Last week, my letter mentioned that community activist Glenda Booth had stood up before more than 100 attendees at the Master Planning Meeting for Westgrove Park and represented that she was there on behalf of the Friends of Dyke Marsh (FODM) and "the 5,000 members of the Audubon Society of Northern Virginia" (ASNV) to oppose the proposed off-leash dog area (OLDA) at Westgrove Park. I explained that I subsequently contacted the president of ASNV (whose name is Terrence Liercke) who informed me that "ASNV has taken no official written position on the issue."

This is not the first time Glenda Booth has misrepresented who she speaks for in an effort to leverage her personal views to make it look like they are shared by a significant constituency. On April 11, 2011, Ms. Booth corresponded with the FCPA to state opposition for the proposed OLDA. In so doing, she claimed her comments were made in representation of fully 15 organizations and additional individuals. Among the claimed organizations was "River Towers Condominium."

Several months later, I contacted the president of the Board of Directors of River Towers Condominium Association and he informed me that they had never taken up the OLDA issue as an agenda item at any of their meetings. Thus, Ms. Booth's representation in April 2011 that she was taking a position on behalf of "River Towers Condominium" was false. They hadn't taken a position.

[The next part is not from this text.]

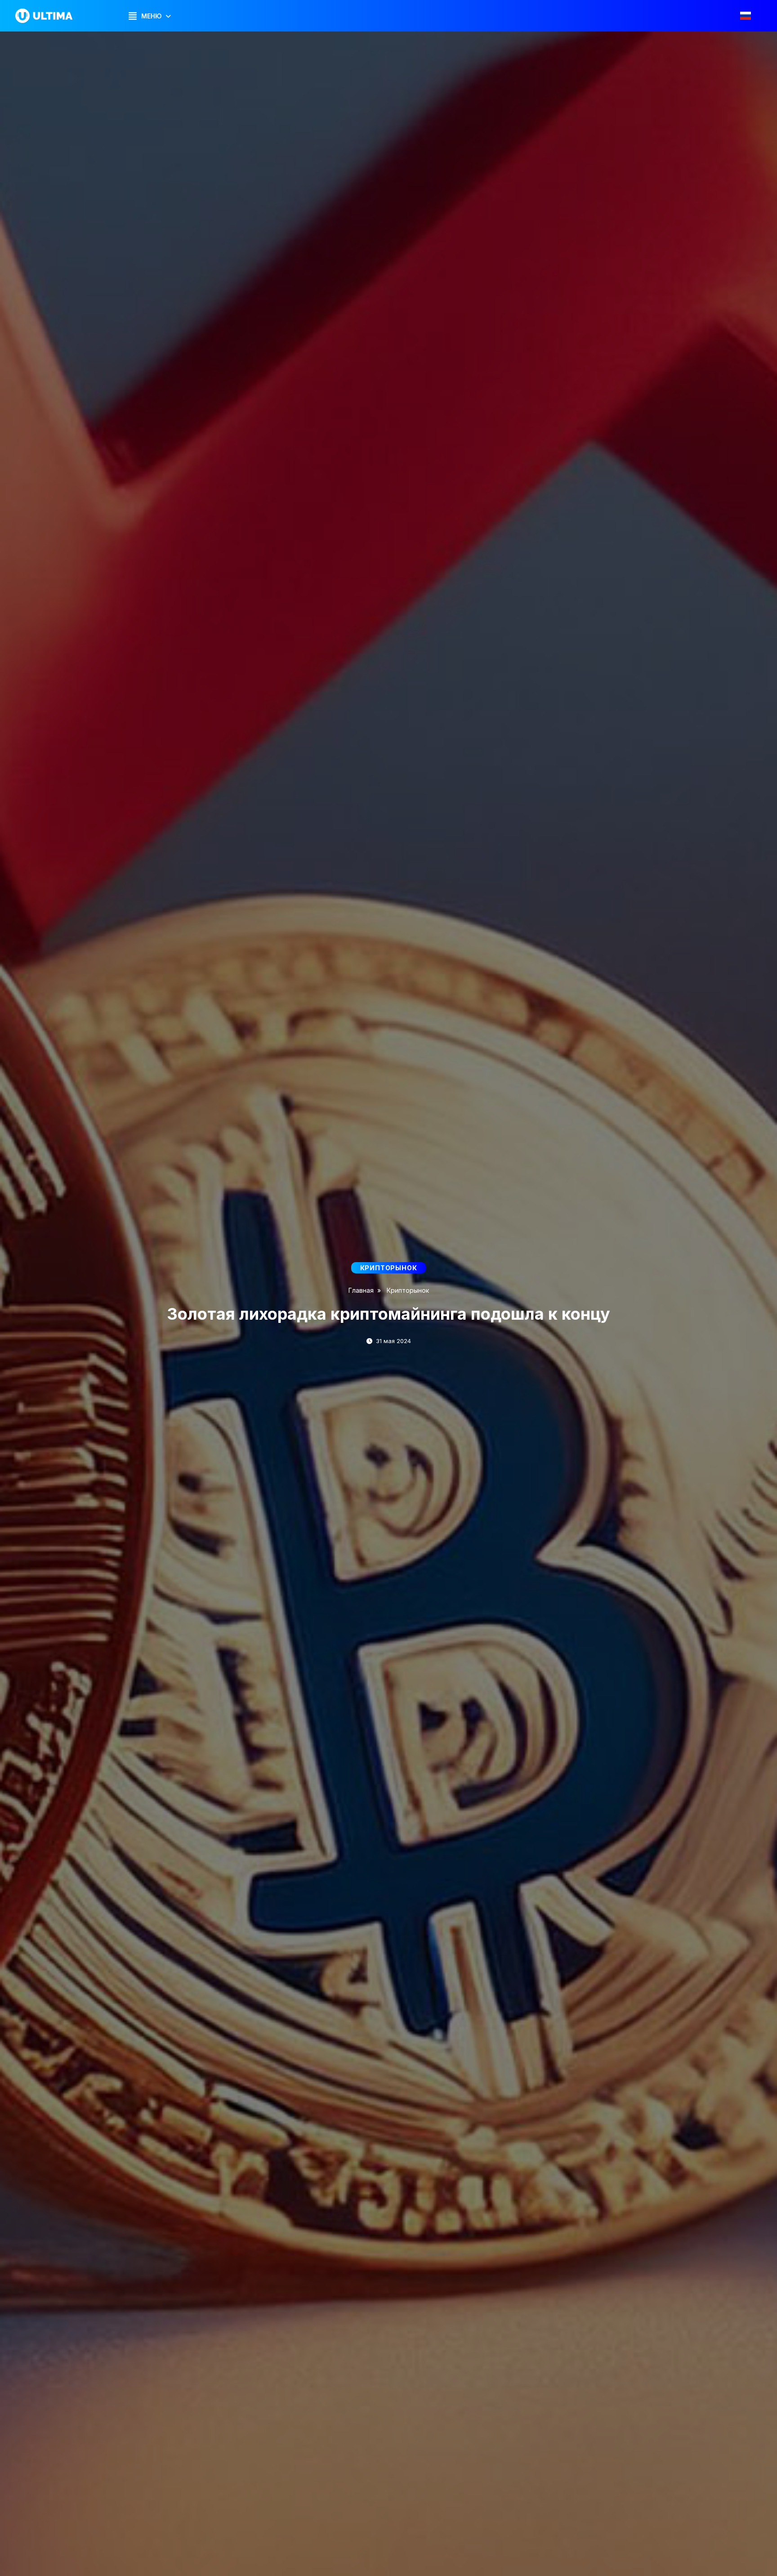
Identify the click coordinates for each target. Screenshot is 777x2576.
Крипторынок (408, 1290)
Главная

These examples point out a significant problem in the civic arena, that of activists who take extreme positions on issues, way out of the mainstream of community thought, and seek to make it appear that those views are in the mainstream by falsely claiming that their views are shared by numerous organizations and people. This practice must be stopped.

People appearing before the BZA are required to swear that their testimony will be true under penalty of perjury. This procedure is not followed by the BOS, PC or FCPA. Perhaps, to make sure representations made by witnesses are true, the process employed by the BZA should be employed by other boards, authorities and commissions. Additionally, people who provide written statements should be required to attest to the truthfulness of their statements under penalty of perjury. These small steps would go a long way toward ensuring that civic discourse is honest and ethical. The MVCCA is to be commended for only taking public positions based upon enacted resolutions. They could enhance their credibility by taking steps to ensure that community representatives take positions in concert with the views of their respective communities rather than asserting their personal views.

It is unfortunate that the vast majority of citizens might have to be inconvenienced by a new procedure to prevent a small minority of activists from obtaining undue influence in the civic arena. However, the minor inconvenience is surely better than permitting community decisions to be improperly influenced by inappropriate behavior.